Initially created to help political dissidents bypass traffic restrictions and hide their online activity from authoritarian governments, the Tor anonymity network has long since become a great tool for cyber crooks to hide their criminal activities and infrastructure.
"Although the Tor infrastructure and cybercriminal resources are not on the same scale as the conventional Internet, we managed to find approximately 900 hidden services online at the current time," Kaspersky Lab expert Sergey Lozhkin shared in a recent blog post.
"There are also approximately 5,500 nodes in total and 1,000 exit nodes, but the possibility of creating an anonymous and abuse-free underground forum, market or malware C&C server is attracting more and more criminals to the Tor network."
Tor is a perfect place to hide your malicious infrastructure in the form of hidden services. Every now and then security researchers discover new criminal operations using Tor to host C&C servers their malware contacts for instructions (Chewbacca POS Trojan, Torec Android Trojan, etc.).
Such C&C servers have multiple advantages: they are hard to discover and to shut down, as well as difficult to blacklist.
Tor has also become a great hiding place for underground markets dealing in illegal items.
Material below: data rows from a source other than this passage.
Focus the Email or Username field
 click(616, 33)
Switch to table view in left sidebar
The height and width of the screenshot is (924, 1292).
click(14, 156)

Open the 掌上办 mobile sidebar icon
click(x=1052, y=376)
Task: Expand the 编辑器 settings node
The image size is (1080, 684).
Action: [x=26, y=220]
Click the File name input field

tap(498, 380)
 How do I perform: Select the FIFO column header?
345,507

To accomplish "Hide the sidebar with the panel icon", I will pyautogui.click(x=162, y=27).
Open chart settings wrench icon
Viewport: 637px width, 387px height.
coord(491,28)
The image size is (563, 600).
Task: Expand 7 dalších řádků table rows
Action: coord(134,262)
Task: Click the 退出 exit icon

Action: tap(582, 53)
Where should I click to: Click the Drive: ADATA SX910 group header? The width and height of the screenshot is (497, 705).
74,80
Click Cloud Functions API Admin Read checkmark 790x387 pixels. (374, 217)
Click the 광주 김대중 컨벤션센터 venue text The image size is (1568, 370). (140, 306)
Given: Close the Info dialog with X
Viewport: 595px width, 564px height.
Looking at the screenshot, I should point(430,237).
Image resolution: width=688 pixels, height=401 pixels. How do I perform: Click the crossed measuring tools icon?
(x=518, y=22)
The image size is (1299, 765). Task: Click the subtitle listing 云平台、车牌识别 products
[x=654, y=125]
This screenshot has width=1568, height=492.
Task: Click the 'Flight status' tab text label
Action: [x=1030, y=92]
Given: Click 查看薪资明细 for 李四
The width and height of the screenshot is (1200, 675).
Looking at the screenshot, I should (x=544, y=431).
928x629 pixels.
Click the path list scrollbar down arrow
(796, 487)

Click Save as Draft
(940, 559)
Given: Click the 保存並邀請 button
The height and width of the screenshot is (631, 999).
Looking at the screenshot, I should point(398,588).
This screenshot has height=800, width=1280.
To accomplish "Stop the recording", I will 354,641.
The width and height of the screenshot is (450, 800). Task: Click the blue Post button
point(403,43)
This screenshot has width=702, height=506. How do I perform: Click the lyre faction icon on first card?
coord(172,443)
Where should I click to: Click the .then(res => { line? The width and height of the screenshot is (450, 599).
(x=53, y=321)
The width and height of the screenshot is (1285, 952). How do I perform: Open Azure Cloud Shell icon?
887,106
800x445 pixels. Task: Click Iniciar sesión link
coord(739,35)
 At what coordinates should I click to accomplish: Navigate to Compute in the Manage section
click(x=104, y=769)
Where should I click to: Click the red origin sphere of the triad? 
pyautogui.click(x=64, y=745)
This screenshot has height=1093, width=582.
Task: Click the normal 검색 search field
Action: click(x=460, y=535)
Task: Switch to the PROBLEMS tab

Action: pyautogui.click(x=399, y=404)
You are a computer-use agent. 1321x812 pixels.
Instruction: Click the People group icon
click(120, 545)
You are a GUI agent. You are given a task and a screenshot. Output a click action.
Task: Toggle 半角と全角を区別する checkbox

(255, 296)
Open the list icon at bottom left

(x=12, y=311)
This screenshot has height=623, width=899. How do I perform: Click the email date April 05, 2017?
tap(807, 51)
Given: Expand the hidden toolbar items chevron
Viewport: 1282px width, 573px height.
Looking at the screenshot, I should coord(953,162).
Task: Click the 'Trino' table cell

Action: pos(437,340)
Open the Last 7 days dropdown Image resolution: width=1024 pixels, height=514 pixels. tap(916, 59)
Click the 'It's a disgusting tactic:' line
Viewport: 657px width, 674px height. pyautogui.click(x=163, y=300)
Silk Road has, for a time, become a synonym for these markets, but since its inception and especially after its takedown by US authorities, a myriad of others have popped up like mushrooms after the rain, and its customers have continued offering and buying drugs, guns, malware, forgeries, illegal services, stolen personal and financial information, and so on (click on the screenshot to enlarge it):
Finally, all that "earned" money has to be laundered before ending up in the hands of the crooks. And, once again, Tor is the perfect place to do it, as it offers helpful Bitcoin laundering services.
"Cybercriminals can create an account, deposit bitcoins and they will be broken up into various quantities, transferred through dozens of different wallets to make any investigation highly complicated," Lozhkin noted.